A fully autocratic system of government is now firmly in place. Work is under way to twist the country’s electoral law to preserve the current ruling alliance between the Justice and Development Party (AKP) and the Nationalist Movement Party (MHP). The Kurdish leader Selahattin Demirtaş has been in jail since 2016. His party, the Peoples’ Democratic Party (HDP), is threatened with closure.

Then there’s the assault on academic freedom and institutions. Students at Istanbul’s Boğaziçi University have been called “terrorists” for protesting against a politically appointed rector. The LGBT community has been demonized and its members accused of being foreign agents. Absurdly, the respected philanthropist Osman Kavala is charged with plotting against the state, while his cultural organization, Anadolü Kültür, is also threatened with being shut down. Kavala’s wife, Ayşe Buğra Kavala, an internationally renowned academic, is accused of being a foreign agent.

To top it off, when several Western governments and global civil society organizations commented on the events at the university, the Turkish foreign ministry issued a statement in the form of a “warning” that “no one should exceed their limits and interfere in Turkey’s internal affairs.” So much for a positive agenda with the EU.

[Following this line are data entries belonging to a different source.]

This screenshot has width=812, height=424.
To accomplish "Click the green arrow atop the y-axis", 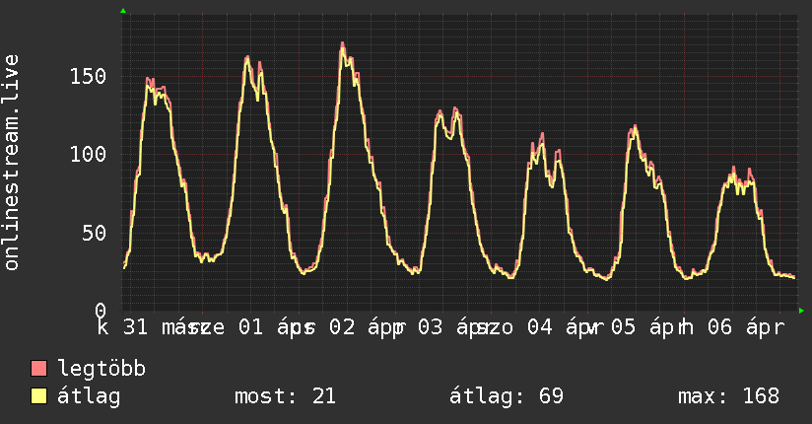I will coord(123,11).
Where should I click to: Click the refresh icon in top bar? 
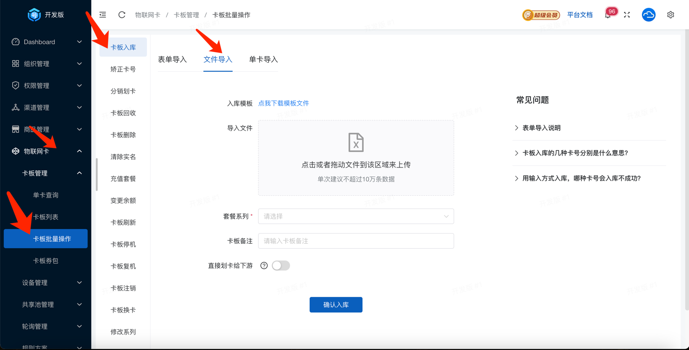(x=122, y=15)
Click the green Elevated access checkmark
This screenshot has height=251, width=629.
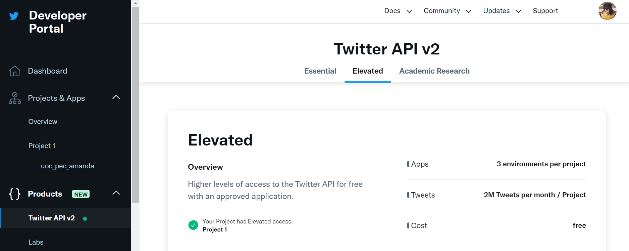point(193,225)
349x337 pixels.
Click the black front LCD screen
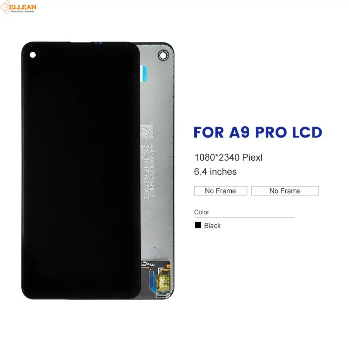pyautogui.click(x=81, y=170)
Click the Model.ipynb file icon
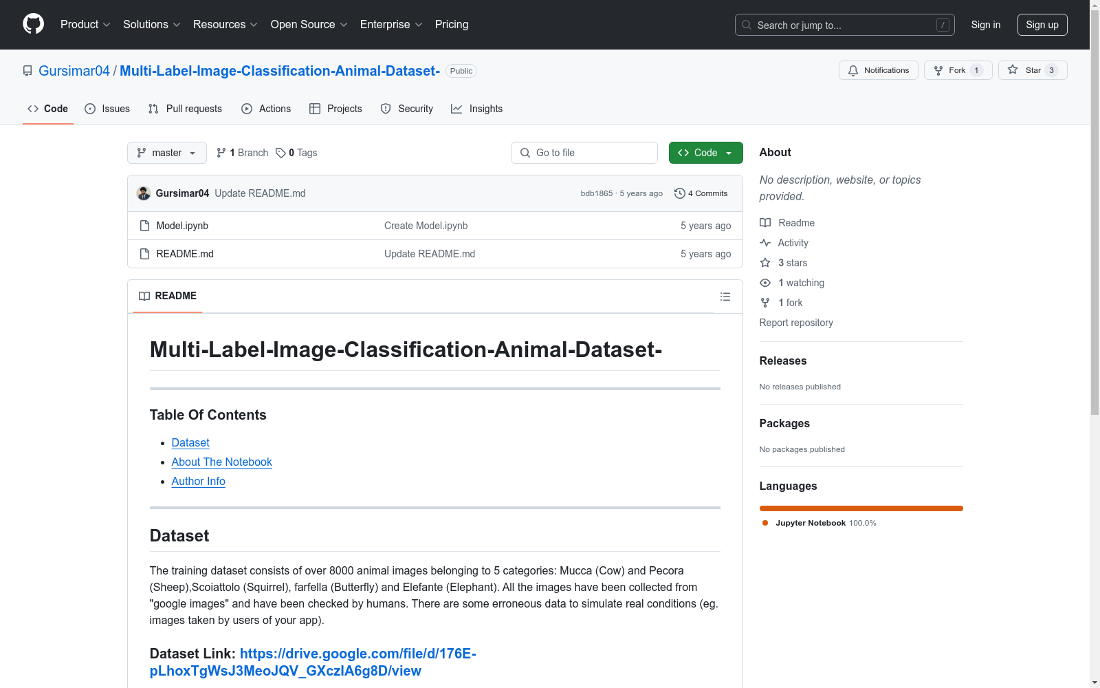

Ankara’s goal in dealing with Europe is clearly to limit the future agenda with the EU to trade, economic matters, and refugee arrangements. Simply put, the survival of Turkey’s autocratic system of government now in place—and of the Islamist-nationalist coalition in power—rests on thwarting the remaining democratic features of Turkey’s electoral process and the functioning of society. A further deterioration is in the cards.

The EU’s perception of the situation is naturally the opposite of Turkey’s: any agreement of substance with Ankara will need to be accompanied by a measurable return to the rule of law and a confident relationship in the military domain. This is the attitude not only of politicians in the European Parliament and many national parliaments but also, increasingly, of business circles. How can the EU adopt further sanctions on Russia over the imprisonment of opposition leader Alexei Navalny, or on Belarus or Myanmar, and look the other way when it comes to Turkey? How can European businesses invest hundreds of millions of euros in the years to come if Turkey’s judiciary remains so politicized?

In the short term, the common ground for Turkey and the EU is likely to be limited to further help for Syrian refugees in Turkey and, if the underlying conditions are right, initial discussions on upgrading the EU-Turkey Customs Union.

Yet, for domestic political reasons, Ankara will want another concession—for example, a special invitation for Turkish President Recep Tayyip Erdoğan to attend a European Council meeting or some sort of summit on the Mediterranean. This will raise the difficult question of giving a blessing to Turkey’s autocratic leanings at a time when the country blatantly disregards and mocks Europe’s fundamental values.

With so many unresolved disputes with Ankara’s leadership and after a humiliating visit to Moscow in February by the EU’s foreign policy chief, Josep Borrell, EU leaders would be well advised to shelve summitry with Turkey for the time being. Instead, they should work hard and quietly on resolving the main contentious issues. Good luck to them!

Carnegie does not take institutional positions on public policy issues; the views represented herein are those of the author(s) and do not necessarily reflect the views of Carnegie, its staff, or its trustees.